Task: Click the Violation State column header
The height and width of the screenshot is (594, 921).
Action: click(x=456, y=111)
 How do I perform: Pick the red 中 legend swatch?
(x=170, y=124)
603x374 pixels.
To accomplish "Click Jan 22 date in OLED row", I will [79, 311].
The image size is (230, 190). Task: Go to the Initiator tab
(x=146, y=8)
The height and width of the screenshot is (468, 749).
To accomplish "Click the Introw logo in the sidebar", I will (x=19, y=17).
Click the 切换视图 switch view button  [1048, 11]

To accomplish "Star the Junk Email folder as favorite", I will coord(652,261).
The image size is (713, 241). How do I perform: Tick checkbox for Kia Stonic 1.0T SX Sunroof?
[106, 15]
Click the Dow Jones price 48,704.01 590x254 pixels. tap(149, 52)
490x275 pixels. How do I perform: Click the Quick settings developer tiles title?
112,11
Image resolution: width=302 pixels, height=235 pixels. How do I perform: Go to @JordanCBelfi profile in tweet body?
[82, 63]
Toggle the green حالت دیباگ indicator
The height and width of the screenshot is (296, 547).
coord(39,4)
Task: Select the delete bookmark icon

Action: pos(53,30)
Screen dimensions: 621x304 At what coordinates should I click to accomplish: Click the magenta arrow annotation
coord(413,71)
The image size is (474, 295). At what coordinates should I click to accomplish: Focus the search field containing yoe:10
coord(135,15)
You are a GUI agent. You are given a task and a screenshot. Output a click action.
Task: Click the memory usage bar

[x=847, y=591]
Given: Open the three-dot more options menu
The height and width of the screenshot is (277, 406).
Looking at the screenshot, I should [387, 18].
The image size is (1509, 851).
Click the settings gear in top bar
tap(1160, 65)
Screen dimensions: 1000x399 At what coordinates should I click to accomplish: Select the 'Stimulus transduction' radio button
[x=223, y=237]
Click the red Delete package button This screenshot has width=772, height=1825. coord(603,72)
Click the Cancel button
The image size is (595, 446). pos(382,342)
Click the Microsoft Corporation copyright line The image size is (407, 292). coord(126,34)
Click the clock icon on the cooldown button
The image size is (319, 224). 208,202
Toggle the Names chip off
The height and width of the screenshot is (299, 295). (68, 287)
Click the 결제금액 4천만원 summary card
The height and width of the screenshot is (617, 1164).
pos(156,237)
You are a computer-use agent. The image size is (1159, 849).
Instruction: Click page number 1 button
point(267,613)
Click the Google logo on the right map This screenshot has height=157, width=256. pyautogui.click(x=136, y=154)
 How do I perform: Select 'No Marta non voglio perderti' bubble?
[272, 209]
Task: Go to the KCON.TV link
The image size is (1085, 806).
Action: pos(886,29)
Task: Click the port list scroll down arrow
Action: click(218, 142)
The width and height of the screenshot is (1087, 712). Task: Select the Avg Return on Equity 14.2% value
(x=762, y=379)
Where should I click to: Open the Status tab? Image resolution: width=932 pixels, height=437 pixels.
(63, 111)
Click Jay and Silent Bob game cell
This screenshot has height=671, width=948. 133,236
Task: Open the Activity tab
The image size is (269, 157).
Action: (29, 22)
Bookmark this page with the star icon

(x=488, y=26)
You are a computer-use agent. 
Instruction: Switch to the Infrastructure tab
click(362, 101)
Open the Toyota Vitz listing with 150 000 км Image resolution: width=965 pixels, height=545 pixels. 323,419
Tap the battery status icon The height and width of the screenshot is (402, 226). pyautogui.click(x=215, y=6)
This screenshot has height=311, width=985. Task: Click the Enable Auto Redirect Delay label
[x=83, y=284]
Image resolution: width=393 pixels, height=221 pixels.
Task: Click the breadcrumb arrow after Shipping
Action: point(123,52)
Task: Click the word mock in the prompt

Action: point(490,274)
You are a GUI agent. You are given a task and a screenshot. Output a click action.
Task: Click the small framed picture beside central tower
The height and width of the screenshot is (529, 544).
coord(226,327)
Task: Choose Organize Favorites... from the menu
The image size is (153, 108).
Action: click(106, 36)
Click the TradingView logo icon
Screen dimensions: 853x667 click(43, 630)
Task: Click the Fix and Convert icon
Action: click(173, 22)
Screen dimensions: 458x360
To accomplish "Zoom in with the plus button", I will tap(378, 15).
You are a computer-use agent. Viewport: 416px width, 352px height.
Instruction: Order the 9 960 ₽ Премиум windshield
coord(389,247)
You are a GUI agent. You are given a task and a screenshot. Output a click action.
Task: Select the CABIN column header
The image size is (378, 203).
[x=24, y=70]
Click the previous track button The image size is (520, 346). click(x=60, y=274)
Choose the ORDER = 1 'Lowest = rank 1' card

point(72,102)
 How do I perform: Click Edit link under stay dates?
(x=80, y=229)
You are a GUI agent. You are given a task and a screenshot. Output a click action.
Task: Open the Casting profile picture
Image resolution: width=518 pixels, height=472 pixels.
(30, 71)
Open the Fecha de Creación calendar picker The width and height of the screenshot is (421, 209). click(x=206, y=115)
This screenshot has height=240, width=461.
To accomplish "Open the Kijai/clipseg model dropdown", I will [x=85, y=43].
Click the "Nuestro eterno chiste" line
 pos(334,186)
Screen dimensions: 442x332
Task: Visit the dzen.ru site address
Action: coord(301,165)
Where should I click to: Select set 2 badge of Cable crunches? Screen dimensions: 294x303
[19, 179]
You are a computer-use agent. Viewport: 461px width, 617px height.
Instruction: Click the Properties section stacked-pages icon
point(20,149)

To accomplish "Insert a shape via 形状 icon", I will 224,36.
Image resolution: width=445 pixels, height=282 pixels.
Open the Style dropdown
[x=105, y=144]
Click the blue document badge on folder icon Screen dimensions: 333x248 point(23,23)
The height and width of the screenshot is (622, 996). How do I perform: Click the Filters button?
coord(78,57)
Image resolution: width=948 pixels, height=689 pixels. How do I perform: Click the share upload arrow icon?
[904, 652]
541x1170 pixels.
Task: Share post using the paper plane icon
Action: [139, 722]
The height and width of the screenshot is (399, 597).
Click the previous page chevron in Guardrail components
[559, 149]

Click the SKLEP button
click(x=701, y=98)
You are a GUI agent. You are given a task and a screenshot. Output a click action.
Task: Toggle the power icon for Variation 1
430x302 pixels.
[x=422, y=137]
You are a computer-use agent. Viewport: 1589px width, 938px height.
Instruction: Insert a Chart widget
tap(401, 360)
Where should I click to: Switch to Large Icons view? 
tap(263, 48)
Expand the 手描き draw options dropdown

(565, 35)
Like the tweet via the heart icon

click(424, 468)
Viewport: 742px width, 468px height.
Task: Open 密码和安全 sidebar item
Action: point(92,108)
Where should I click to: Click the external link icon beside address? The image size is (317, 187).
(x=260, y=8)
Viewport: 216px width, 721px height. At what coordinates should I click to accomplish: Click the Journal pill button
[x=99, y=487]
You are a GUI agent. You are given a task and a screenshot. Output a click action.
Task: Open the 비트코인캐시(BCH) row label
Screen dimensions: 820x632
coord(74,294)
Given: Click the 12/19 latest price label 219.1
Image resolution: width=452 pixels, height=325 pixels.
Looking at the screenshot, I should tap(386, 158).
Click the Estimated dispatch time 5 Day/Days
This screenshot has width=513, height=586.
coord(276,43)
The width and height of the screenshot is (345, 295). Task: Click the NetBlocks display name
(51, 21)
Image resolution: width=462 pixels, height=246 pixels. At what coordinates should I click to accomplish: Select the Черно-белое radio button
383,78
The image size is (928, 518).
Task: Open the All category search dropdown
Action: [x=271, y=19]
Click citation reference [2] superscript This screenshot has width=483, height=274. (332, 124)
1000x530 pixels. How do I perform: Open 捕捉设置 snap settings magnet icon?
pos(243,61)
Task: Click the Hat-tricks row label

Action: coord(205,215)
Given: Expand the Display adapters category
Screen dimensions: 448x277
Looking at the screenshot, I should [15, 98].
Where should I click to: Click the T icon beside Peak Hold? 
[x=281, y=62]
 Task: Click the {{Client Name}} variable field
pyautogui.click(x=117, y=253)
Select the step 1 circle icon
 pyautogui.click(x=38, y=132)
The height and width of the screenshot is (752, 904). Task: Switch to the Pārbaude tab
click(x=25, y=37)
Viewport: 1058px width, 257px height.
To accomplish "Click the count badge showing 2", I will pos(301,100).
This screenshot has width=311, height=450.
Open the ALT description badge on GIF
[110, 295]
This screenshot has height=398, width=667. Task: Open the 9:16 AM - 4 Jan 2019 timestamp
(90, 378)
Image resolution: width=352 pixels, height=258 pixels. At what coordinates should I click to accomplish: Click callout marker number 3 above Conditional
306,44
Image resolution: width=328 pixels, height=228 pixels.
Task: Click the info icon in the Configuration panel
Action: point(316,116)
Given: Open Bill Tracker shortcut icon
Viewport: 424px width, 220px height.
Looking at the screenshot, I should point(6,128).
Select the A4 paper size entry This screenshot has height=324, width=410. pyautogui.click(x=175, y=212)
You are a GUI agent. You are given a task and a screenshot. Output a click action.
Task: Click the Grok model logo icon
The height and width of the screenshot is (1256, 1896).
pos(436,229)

[About this exercise] Among the records above, only the lines between the line holding "Task: Open the 비트코인캐시(BCH) row label" and the line holding "Click citation reference", inclusive, are to be output, exactly as written.

[Response to the task]
Task: Open the 비트코인캐시(BCH) row label
Screen dimensions: 820x632
coord(74,294)
Given: Click the 12/19 latest price label 219.1
Image resolution: width=452 pixels, height=325 pixels.
Looking at the screenshot, I should tap(386, 158).
Click the Estimated dispatch time 5 Day/Days
This screenshot has width=513, height=586.
coord(276,43)
The width and height of the screenshot is (345, 295). Task: Click the NetBlocks display name
(51, 21)
Image resolution: width=462 pixels, height=246 pixels. At what coordinates should I click to accomplish: Select the Черно-белое radio button
383,78
The image size is (928, 518).
Task: Open the All category search dropdown
Action: [x=271, y=19]
Click citation reference [2] superscript This screenshot has width=483, height=274. (332, 124)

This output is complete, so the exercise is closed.